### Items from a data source
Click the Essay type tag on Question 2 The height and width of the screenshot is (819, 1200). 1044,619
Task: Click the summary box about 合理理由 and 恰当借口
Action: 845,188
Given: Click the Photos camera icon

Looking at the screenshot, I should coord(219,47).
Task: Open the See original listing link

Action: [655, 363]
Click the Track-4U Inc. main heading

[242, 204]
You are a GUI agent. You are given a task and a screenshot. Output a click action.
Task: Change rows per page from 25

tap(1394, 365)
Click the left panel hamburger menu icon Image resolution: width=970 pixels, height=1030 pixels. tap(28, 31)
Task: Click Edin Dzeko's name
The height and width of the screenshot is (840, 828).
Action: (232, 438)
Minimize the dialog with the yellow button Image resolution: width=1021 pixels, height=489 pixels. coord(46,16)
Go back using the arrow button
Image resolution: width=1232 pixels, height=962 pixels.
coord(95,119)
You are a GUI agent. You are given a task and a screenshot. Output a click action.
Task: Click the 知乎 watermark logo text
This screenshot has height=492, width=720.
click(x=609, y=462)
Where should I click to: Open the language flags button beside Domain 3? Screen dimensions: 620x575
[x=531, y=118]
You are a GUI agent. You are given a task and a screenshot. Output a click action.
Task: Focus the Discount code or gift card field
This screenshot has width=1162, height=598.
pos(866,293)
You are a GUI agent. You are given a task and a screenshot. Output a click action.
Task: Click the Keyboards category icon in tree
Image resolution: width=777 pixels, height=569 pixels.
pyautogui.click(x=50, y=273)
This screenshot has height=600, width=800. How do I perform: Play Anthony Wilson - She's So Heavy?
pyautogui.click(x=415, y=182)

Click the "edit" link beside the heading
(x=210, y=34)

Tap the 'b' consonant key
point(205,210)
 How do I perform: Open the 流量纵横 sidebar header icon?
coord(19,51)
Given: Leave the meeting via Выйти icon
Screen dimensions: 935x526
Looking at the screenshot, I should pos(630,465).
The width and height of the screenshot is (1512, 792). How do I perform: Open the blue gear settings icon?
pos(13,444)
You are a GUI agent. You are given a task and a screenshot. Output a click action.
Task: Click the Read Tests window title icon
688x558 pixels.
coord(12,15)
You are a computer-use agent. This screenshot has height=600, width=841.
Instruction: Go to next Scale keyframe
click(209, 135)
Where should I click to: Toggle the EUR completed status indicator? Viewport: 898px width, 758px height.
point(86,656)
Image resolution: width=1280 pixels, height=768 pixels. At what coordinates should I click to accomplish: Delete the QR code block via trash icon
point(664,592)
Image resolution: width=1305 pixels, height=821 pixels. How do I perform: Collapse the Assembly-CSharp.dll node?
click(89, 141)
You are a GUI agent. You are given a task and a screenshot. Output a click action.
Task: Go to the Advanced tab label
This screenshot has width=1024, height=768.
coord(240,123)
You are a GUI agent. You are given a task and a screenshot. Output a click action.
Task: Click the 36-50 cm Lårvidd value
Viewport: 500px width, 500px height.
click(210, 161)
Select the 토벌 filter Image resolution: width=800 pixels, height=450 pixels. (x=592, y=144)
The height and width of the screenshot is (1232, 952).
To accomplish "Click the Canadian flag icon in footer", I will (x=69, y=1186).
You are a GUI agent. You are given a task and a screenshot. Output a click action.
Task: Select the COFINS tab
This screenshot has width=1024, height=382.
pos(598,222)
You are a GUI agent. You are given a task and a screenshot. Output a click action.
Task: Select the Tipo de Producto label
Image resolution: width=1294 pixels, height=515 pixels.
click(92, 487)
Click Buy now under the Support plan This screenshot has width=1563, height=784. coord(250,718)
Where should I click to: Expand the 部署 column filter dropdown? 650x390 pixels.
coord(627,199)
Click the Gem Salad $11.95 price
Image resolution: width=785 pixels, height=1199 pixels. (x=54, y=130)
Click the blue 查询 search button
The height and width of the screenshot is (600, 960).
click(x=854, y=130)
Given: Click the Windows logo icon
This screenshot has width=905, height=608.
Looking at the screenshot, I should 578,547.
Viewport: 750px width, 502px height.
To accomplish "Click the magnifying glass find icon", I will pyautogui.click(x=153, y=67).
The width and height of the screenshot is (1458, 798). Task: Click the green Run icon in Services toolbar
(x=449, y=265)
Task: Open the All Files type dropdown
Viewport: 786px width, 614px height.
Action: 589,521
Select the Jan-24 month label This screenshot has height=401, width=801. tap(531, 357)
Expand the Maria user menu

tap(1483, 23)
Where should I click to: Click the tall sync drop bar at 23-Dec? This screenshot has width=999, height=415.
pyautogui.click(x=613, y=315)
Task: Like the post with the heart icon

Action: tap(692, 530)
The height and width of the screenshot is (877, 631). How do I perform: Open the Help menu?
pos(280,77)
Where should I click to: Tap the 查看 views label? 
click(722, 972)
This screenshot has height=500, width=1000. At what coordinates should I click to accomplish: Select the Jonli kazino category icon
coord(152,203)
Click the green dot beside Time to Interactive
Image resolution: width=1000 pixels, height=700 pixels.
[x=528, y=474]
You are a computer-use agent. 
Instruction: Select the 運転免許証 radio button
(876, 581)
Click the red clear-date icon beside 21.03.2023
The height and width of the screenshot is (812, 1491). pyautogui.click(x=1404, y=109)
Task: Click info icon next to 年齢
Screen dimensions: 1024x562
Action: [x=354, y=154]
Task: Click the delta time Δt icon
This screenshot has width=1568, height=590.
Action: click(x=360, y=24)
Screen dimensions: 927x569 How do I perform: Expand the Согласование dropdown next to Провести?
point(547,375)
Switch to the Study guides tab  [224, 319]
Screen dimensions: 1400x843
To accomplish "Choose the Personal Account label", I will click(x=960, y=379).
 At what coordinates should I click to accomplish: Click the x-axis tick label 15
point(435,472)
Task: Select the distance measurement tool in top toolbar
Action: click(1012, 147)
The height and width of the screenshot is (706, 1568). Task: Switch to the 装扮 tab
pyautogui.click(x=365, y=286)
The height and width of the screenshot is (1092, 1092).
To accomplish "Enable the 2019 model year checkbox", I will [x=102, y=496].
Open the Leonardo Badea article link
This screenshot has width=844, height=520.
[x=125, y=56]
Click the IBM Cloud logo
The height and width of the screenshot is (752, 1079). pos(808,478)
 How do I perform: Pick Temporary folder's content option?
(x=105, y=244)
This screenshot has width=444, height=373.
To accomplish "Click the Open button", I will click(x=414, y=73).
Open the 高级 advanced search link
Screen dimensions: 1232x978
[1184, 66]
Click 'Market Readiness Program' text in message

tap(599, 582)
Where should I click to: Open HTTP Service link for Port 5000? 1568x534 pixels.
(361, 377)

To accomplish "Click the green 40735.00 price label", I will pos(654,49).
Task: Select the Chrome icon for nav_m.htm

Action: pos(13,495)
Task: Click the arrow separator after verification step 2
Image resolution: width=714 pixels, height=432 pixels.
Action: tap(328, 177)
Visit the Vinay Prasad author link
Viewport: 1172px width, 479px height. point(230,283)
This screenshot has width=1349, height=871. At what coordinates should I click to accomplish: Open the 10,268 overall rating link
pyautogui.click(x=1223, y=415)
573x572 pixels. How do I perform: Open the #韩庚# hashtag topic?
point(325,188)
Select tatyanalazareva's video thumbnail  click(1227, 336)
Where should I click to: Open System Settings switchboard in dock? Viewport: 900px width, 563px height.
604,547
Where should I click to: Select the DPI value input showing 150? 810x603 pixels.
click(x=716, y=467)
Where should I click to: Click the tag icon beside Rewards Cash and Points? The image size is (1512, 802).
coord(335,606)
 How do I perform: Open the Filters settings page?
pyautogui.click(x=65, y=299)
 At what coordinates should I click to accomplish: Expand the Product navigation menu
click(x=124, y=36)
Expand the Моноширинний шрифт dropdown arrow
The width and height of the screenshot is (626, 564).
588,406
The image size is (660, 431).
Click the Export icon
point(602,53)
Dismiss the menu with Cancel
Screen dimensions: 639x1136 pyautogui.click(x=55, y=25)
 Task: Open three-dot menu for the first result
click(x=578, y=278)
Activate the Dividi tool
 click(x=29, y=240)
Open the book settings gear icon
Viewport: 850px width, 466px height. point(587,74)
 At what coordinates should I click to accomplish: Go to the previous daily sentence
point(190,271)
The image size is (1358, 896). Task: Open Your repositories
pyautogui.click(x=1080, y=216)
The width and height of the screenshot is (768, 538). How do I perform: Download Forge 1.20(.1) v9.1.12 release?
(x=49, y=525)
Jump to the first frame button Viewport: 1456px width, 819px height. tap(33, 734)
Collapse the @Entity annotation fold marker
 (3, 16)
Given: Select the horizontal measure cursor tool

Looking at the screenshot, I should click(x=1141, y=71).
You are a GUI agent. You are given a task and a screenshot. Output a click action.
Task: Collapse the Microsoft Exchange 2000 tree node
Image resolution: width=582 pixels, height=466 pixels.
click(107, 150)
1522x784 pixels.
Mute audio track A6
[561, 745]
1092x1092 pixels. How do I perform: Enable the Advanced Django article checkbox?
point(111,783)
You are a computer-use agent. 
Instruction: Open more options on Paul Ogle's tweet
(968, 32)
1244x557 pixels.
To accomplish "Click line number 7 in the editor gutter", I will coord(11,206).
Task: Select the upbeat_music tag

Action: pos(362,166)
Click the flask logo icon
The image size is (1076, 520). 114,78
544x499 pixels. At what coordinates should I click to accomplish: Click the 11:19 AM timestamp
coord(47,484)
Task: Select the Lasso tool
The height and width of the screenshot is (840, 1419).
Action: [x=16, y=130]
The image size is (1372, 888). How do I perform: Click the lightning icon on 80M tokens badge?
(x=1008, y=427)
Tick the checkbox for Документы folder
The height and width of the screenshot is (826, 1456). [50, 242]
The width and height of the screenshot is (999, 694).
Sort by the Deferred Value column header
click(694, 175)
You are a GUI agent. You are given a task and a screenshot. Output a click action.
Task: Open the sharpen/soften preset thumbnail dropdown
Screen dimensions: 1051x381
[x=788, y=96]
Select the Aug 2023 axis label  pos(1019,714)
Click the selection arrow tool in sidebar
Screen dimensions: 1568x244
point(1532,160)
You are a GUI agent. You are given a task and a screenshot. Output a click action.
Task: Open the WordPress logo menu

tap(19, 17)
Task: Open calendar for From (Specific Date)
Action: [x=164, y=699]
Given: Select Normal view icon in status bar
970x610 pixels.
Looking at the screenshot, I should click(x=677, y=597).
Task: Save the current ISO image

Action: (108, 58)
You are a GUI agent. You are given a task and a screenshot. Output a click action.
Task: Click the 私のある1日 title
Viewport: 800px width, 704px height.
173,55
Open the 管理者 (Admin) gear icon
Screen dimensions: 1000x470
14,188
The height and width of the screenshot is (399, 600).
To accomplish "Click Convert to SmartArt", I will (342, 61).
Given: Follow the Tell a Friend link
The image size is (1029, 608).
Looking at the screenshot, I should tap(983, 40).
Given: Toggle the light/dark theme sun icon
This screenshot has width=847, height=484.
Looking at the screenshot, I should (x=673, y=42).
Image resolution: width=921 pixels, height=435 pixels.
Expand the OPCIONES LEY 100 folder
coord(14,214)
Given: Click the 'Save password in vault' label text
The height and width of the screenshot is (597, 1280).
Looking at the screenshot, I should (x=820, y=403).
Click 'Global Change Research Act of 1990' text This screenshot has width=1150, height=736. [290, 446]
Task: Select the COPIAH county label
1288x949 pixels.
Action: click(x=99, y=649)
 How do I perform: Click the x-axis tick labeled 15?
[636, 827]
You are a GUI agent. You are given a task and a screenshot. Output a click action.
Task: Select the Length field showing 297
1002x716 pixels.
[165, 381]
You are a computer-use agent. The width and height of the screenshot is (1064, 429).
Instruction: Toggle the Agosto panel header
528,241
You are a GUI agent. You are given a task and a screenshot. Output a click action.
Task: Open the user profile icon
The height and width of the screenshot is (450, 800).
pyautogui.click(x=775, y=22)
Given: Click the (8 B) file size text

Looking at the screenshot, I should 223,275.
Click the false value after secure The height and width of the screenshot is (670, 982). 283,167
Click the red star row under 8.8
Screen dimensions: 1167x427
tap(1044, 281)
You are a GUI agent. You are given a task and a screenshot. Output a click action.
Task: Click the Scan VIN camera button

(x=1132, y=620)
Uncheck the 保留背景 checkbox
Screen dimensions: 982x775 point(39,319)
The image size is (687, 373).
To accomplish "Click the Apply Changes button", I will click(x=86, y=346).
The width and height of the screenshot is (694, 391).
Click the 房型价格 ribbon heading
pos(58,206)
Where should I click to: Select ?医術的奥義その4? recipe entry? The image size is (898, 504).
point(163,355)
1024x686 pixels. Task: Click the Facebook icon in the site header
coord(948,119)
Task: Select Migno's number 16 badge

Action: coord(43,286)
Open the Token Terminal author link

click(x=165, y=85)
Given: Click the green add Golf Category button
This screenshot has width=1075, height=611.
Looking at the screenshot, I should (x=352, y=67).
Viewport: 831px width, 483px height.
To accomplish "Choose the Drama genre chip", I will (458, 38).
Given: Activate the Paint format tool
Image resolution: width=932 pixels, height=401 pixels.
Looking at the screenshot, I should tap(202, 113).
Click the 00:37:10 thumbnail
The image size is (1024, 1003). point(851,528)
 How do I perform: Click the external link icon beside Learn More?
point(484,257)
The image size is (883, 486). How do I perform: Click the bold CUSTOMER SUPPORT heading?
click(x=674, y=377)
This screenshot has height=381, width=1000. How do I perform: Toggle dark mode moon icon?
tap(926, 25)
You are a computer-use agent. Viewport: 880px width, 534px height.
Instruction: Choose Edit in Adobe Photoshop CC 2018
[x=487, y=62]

### WHAT NEEDS TO BE DONE
When a line in the data contains "title", return it as written.

### SOLUTION TO THIS TASK
Task: Click the Read Tests window title icon
Task: Click the 私のある1日 title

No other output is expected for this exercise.